Mr Caller did not hold back in the aghast tones of his report, but there is one issue left rather unexplored.
The Northamptonshire fiasco took place with scrutiny committees, audit firms, the government, opposition parties and local media all in theory ready to sound alarms or blow whistles.
Despite this theoretical volume of oversight, the report suggests none of it happened effectively except possibly from the districts, with which Northamptonshire has long had sulphurous relations.
Even formal warnings from auditor KPMG went into the category of “how fascinating, now go away we really are very busy”.

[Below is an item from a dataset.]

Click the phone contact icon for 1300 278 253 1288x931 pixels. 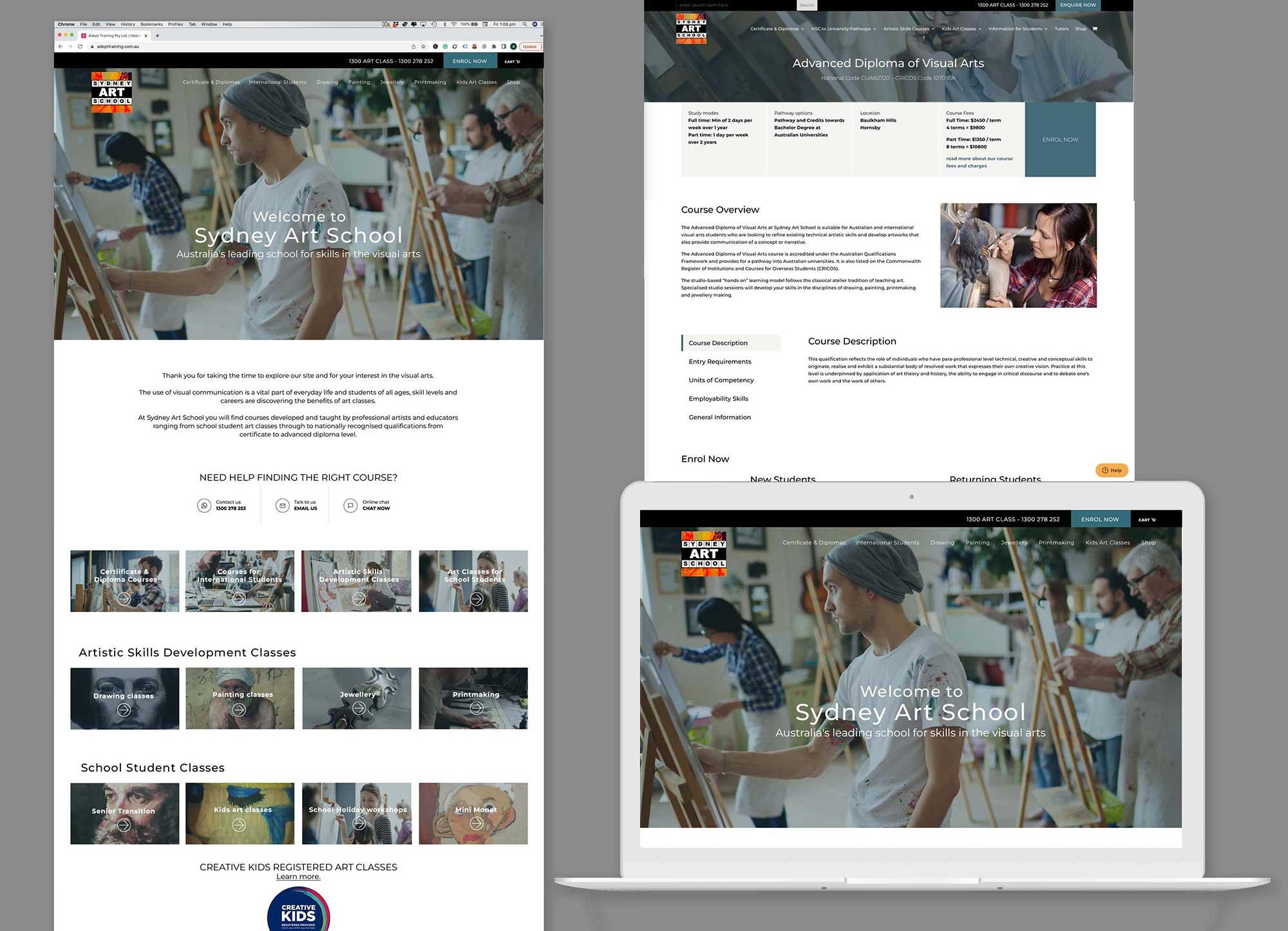click(204, 506)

Backbench councillors had information withheld which other councils would normally have at least put as a confidential agenda item – something Mr Caller said was “just wrong”.
Questions from managers were ignored in an atmosphere where “challenge and criticism were to be discouraged as senior members and officers knew best”.

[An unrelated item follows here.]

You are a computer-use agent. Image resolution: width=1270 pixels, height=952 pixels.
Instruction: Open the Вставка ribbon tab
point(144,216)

Mr Caller noted when the LGA was invited to undertake a peer review of the financial situation, chief executive Paul Blantern “did not think it important enough to be in the country for the whole of the review period or the feedback session”. Interestingly, after Mr Blantern resigned in October his interim successor Damon Lawrenson was abroad when a section 114 notice was issued in February, limiting council spending.
Most extraordinary is the concept of Northamptonshire’s ’next generation’ model - of which Mr Blantern was its architect. This was promoted with much fanfare under which its commissioning core would “rightsource” (sic) services from an assortment of mutuals, social enterprises and companies created from its former departments.
Given that as recently as last August, Northamptonshire touted this model as the future of local government, Mr Caller’s findings are jaw dropping.
“There was not then and has never been any hard edged business plan or justification to support these proposals,” the report said of next generation.
It went on: “The next generation approach does not have any documented underpinning which sets out how it was expected to deliver the efficiencies and savings necessary to justify the investment and has served to obscure and prevent effective member oversight and budgetary control.”
Indeed, having set up next generation in this opaque way, Northamptonshire equally opaquely ended it. Or not as the case may be.
As Mr Caller said: “There was a lack of clarity about what has happened to the next generation council approach. It would appear to have been abandoned but that is not clear. The council plan that has just been approved is silent on the topic.”
Suggesting Northamptonshire’s division into two unitaries, Mr Caller said its problems are “so deep and ingrained that it is not possible to promote a recovery plan that could bring the council back to stability and safety in a reasonable timescale”.
And thus, senior figures at Carillion and Northamptonshire both walked over a cliff in the grip of some groupthink, which all the safeguards supposedly set in both business and local government proved powerless to prevent.